NIUS
By Javier García Padilla
7/6/2023
[Image of Mero in one of the villages used for the films.]
A single frame, a millisecond and Mero is already able to identify the mountain on which Clint Eastwood rides in any Western movie. At 48 years old, this chef by profession is a location hunter by vocation who has tracked every 'spaghetti western' shot in Spain to know exactly where it was recorded.
His love for westerns was born years ago in a small town in Granada called Pedro Martínez. There his uncle was the owner of a cinema in which Mero watched the films of the Wild West that was only a few kilometers from home. After Madrid, Almeria and some towns of Granada were the scene of most of the great classics of the genre.
However, it was not until 2019 when he began to look for
those scenarios and all because of 'For a Few Dollars More'. He had seen the
film many times and always asked himself the same question: where had they
filmed the scene in which Lee Van Cleef stops a train? I knew it had been at
the Calahorra station in Granada, but that was not enough for Mero, he wanted
to know the exact place.
[Scene from “For a Few Dollars More” and its location.
"I found an old photo of the place on the Internet and that's what guided me," he tells NIUS. For hours he was walking around the station, looking for angles and references, but nothing fit.
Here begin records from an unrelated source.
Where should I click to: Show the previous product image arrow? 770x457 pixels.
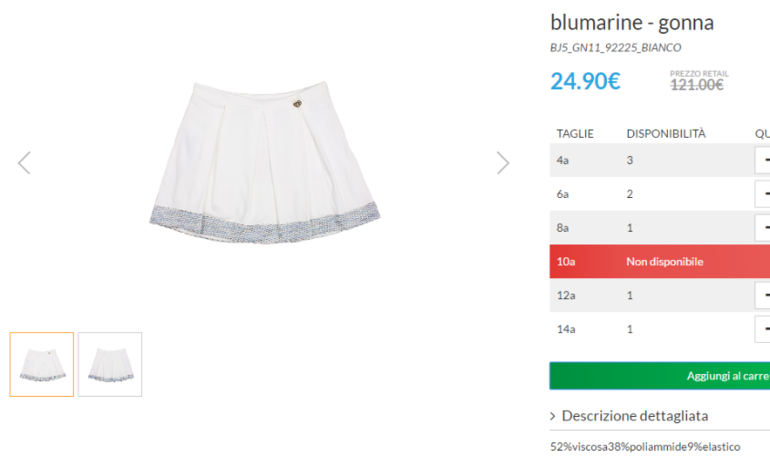(x=24, y=162)
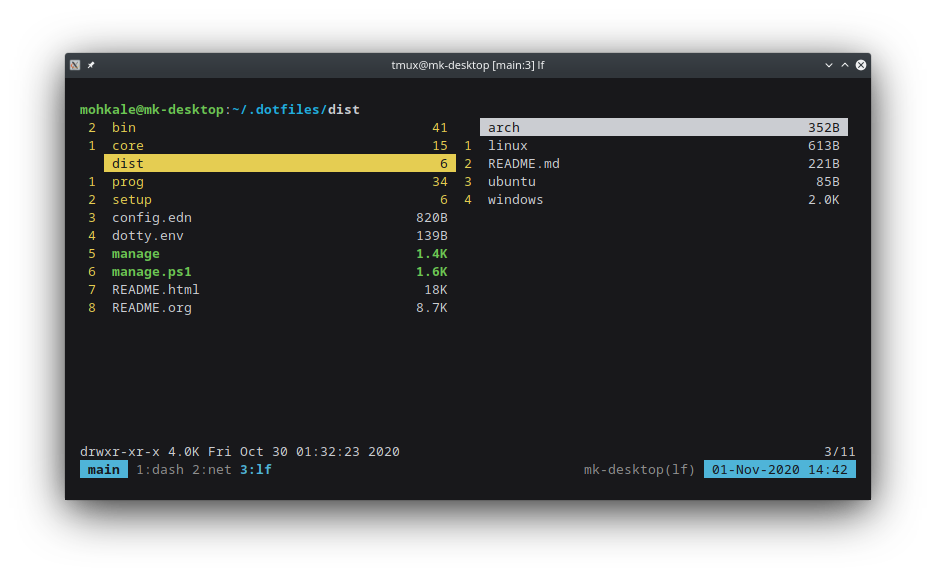Select the README.org file
Image resolution: width=936 pixels, height=577 pixels.
pos(151,308)
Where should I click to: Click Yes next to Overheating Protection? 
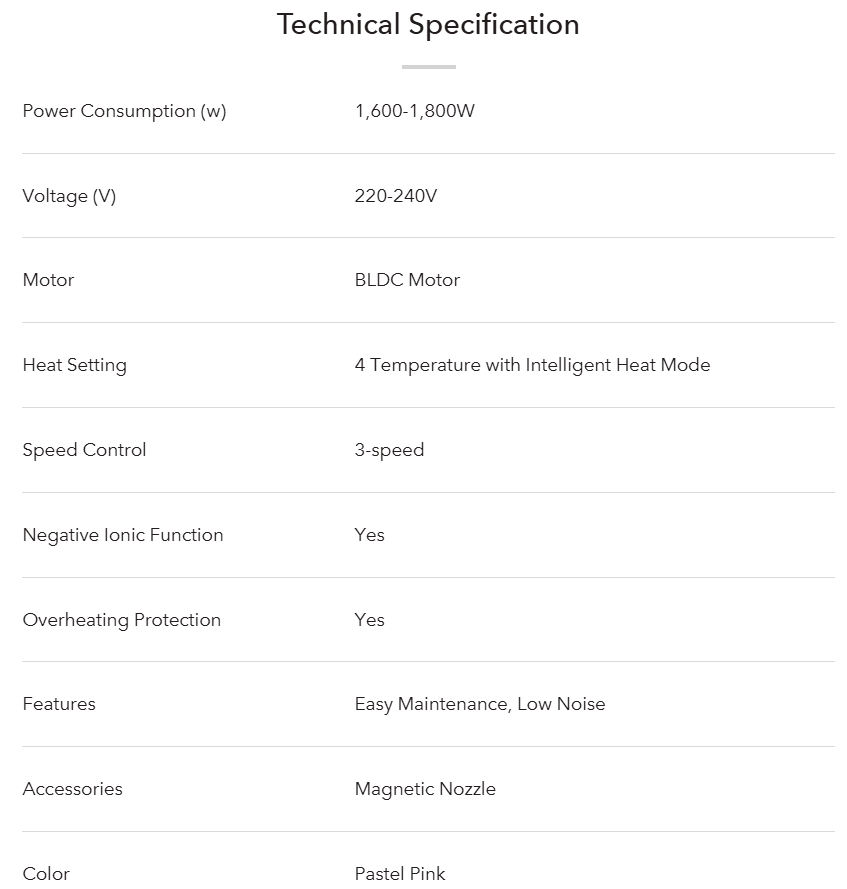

In the end, after much walking around, following the old train track he found the site four kilometers from the station.
"It gives you a rush to find it," says Mero,
and pursuing that feeling he was looking for more and more scenarios with the
help of his friend Francisco Arco. "We have located almost all the filming
locations that have been in Granada," says Mero, who from then on began
only one new mission: to locate those in Almeria.
[A frame next to its location.]
But it also has its tricks. "For the filming they needed to move very heavy film crews," Mero explains, "so they usually chose locations close to roads or highways." In this way the vehicles could reach almost the same place of the filming. That maxim has helped him in almost all his searches.
However, there was a 1967 film, 'John the Bastard', that
brought him upside down. "I immediately realized that it had been recorded
in Granada when I saw the hill in the background in a shot that lasts a
thousandth of a second," says Mero. However, it took much longer to find
the exact place.
"It's the scene that brought me the most headaches," he confesses to NIUS, "it became an obsession for me." For a long time, he was trying to find the place, but the terrain had changed too much and to reach it it was necessary to travel with the one that did not give... But in the end he succeeded.
He has already managed to identify hundreds of locations but tracking among the more than 160 Western films he has at home. "I put them on a big television and pass them little by little, from ten seconds to ten seconds, to look for places," he explains, "some I have not seen because what really fascinates me are the locations."
Then on his Facebook page, Once Upon A Time, Mero hangs
the photograph of the exact place next to the frame of the film and thus,
little by little, a legion of followers enjoys each of his publications. More
than 25,000 people are already following the fastest location hunter in the
West.
Wait a minute. There's a town in Granada, Spain called Pedro Martinez? How come everybody's not going there? That has GOTTA be the number one destination of all time!